▸ WHAT NEEDS TO BE DONE: Every entry that follows should be written out again exactly.

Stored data

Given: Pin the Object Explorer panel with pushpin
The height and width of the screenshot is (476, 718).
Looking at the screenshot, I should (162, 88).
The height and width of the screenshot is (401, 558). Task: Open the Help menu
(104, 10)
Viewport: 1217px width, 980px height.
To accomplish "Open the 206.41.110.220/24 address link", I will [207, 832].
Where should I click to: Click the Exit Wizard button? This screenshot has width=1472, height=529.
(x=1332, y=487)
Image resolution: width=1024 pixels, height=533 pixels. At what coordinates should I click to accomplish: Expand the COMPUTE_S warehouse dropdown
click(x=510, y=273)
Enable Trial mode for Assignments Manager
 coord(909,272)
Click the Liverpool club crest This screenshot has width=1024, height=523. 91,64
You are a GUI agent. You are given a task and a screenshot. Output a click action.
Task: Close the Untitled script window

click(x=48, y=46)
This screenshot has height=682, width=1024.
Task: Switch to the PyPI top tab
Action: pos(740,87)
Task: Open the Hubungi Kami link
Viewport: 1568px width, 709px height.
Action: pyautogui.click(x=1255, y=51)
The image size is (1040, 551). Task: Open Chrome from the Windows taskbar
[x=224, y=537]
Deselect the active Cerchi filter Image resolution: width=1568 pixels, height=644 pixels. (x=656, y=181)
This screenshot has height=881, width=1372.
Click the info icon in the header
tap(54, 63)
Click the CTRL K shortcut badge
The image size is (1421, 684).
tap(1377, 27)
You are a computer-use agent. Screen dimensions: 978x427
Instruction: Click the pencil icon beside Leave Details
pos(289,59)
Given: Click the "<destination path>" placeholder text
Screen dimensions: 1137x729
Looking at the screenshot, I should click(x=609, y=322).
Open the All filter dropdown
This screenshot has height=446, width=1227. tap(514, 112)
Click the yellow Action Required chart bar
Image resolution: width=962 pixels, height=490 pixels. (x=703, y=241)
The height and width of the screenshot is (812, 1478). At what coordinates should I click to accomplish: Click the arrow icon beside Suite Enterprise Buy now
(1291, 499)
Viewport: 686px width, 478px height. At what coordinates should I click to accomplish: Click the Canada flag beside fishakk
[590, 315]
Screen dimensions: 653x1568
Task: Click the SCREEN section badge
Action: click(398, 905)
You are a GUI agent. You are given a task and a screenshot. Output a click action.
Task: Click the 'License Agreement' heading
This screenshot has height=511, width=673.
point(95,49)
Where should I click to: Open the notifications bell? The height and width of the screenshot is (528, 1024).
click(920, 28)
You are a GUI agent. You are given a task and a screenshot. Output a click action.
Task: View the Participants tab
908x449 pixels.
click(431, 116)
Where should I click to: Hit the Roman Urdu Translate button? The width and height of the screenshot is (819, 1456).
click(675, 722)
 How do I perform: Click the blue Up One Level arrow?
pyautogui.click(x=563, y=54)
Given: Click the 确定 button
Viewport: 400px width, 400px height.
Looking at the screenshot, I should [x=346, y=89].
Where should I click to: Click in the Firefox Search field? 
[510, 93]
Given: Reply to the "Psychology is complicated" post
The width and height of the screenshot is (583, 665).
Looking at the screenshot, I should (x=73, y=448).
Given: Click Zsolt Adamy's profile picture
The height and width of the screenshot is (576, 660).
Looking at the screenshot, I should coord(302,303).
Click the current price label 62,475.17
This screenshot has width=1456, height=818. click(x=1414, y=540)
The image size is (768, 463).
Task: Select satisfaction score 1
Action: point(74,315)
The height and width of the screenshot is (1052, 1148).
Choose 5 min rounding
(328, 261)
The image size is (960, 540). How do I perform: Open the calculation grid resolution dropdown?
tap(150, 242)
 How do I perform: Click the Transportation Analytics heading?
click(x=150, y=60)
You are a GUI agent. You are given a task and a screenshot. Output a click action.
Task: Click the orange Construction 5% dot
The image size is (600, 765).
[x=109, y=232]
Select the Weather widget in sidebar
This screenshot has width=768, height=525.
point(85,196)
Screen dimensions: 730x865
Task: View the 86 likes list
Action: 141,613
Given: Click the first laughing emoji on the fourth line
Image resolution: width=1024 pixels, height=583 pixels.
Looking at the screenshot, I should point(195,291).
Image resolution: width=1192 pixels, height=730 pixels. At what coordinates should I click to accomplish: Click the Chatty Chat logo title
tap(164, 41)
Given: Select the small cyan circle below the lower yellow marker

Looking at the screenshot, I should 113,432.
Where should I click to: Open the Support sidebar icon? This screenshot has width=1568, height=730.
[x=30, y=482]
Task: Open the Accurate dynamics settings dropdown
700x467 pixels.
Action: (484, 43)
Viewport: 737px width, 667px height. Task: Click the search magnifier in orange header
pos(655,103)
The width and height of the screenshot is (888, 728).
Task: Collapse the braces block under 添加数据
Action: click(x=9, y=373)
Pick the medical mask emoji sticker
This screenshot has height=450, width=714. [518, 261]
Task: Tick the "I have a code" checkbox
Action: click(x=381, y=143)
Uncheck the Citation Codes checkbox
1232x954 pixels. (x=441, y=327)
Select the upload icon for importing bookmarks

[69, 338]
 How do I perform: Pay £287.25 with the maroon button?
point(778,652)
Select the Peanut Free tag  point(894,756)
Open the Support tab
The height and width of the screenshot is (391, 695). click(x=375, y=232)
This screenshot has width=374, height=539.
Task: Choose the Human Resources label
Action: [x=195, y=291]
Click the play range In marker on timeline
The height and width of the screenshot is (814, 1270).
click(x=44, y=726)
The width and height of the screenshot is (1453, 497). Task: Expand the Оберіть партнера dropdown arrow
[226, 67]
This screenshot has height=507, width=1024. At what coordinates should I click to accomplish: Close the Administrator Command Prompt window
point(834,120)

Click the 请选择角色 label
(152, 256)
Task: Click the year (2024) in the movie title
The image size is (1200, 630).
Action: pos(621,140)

▸ RESPONSE FOR THIS EXERCISE:
Given: Pin the Object Explorer panel with pushpin
The height and width of the screenshot is (476, 718).
Looking at the screenshot, I should (162, 88).
The height and width of the screenshot is (401, 558). Task: Open the Help menu
(104, 10)
Viewport: 1217px width, 980px height.
To accomplish "Open the 206.41.110.220/24 address link", I will [207, 832].
Where should I click to: Click the Exit Wizard button? This screenshot has width=1472, height=529.
(x=1332, y=487)
Image resolution: width=1024 pixels, height=533 pixels. At what coordinates should I click to accomplish: Expand the COMPUTE_S warehouse dropdown
click(x=510, y=273)
Enable Trial mode for Assignments Manager
 coord(909,272)
Click the Liverpool club crest This screenshot has width=1024, height=523. 91,64
You are a GUI agent. You are given a task and a screenshot. Output a click action.
Task: Close the Untitled script window

click(x=48, y=46)
This screenshot has height=682, width=1024.
Task: Switch to the PyPI top tab
Action: pos(740,87)
Task: Open the Hubungi Kami link
Viewport: 1568px width, 709px height.
Action: pyautogui.click(x=1255, y=51)
The image size is (1040, 551). Task: Open Chrome from the Windows taskbar
[x=224, y=537]
Deselect the active Cerchi filter Image resolution: width=1568 pixels, height=644 pixels. (x=656, y=181)
This screenshot has height=881, width=1372.
Click the info icon in the header
tap(54, 63)
Click the CTRL K shortcut badge
The image size is (1421, 684).
tap(1377, 27)
You are a computer-use agent. Screen dimensions: 978x427
Instruction: Click the pencil icon beside Leave Details
pos(289,59)
Given: Click the "<destination path>" placeholder text
Screen dimensions: 1137x729
Looking at the screenshot, I should click(x=609, y=322).
Open the All filter dropdown
This screenshot has height=446, width=1227. tap(514, 112)
Click the yellow Action Required chart bar
Image resolution: width=962 pixels, height=490 pixels. (x=703, y=241)
The height and width of the screenshot is (812, 1478). At what coordinates should I click to accomplish: Click the arrow icon beside Suite Enterprise Buy now
(1291, 499)
Viewport: 686px width, 478px height. At what coordinates should I click to accomplish: Click the Canada flag beside fishakk
[590, 315]
Screen dimensions: 653x1568
Task: Click the SCREEN section badge
Action: click(398, 905)
You are a GUI agent. You are given a task and a screenshot. Output a click action.
Task: Click the 'License Agreement' heading
This screenshot has height=511, width=673.
point(95,49)
Where should I click to: Open the notifications bell? The height and width of the screenshot is (528, 1024).
click(920, 28)
You are a GUI agent. You are given a task and a screenshot. Output a click action.
Task: View the Participants tab
908x449 pixels.
click(431, 116)
Where should I click to: Hit the Roman Urdu Translate button? The width and height of the screenshot is (819, 1456).
click(675, 722)
 How do I perform: Click the blue Up One Level arrow?
pyautogui.click(x=563, y=54)
Given: Click the 确定 button
Viewport: 400px width, 400px height.
Looking at the screenshot, I should [x=346, y=89].
Where should I click to: Click in the Firefox Search field? 
[510, 93]
Given: Reply to the "Psychology is complicated" post
The width and height of the screenshot is (583, 665).
Looking at the screenshot, I should (x=73, y=448).
Given: Click Zsolt Adamy's profile picture
The height and width of the screenshot is (576, 660).
Looking at the screenshot, I should coord(302,303).
Click the current price label 62,475.17
This screenshot has width=1456, height=818. click(x=1414, y=540)
The image size is (768, 463).
Task: Select satisfaction score 1
Action: point(74,315)
The height and width of the screenshot is (1052, 1148).
Choose 5 min rounding
(328, 261)
The image size is (960, 540). How do I perform: Open the calculation grid resolution dropdown?
tap(150, 242)
 How do I perform: Click the Transportation Analytics heading?
click(x=150, y=60)
You are a GUI agent. You are given a task and a screenshot. Output a click action.
Task: Click the orange Construction 5% dot
The image size is (600, 765).
[x=109, y=232]
Select the Weather widget in sidebar
This screenshot has width=768, height=525.
point(85,196)
Screen dimensions: 730x865
Task: View the 86 likes list
Action: 141,613
Given: Click the first laughing emoji on the fourth line
Image resolution: width=1024 pixels, height=583 pixels.
Looking at the screenshot, I should point(195,291).
Image resolution: width=1192 pixels, height=730 pixels. At what coordinates should I click to accomplish: Click the Chatty Chat logo title
tap(164, 41)
Given: Select the small cyan circle below the lower yellow marker

Looking at the screenshot, I should 113,432.
Where should I click to: Open the Support sidebar icon? This screenshot has width=1568, height=730.
[x=30, y=482]
Task: Open the Accurate dynamics settings dropdown
700x467 pixels.
Action: (484, 43)
Viewport: 737px width, 667px height. Task: Click the search magnifier in orange header
pos(655,103)
The width and height of the screenshot is (888, 728).
Task: Collapse the braces block under 添加数据
Action: click(x=9, y=373)
Pick the medical mask emoji sticker
This screenshot has height=450, width=714. [518, 261]
Task: Tick the "I have a code" checkbox
Action: click(x=381, y=143)
Uncheck the Citation Codes checkbox
1232x954 pixels. (x=441, y=327)
Select the upload icon for importing bookmarks

[69, 338]
 How do I perform: Pay £287.25 with the maroon button?
point(778,652)
Select the Peanut Free tag  point(894,756)
Open the Support tab
The height and width of the screenshot is (391, 695). click(x=375, y=232)
This screenshot has width=374, height=539.
Task: Choose the Human Resources label
Action: [x=195, y=291]
Click the play range In marker on timeline
The height and width of the screenshot is (814, 1270).
click(x=44, y=726)
The width and height of the screenshot is (1453, 497). Task: Expand the Оберіть партнера dropdown arrow
[226, 67]
This screenshot has height=507, width=1024. At what coordinates should I click to accomplish: Close the Administrator Command Prompt window
point(834,120)

Click the 请选择角色 label
(152, 256)
Task: Click the year (2024) in the movie title
The image size is (1200, 630).
Action: pos(621,140)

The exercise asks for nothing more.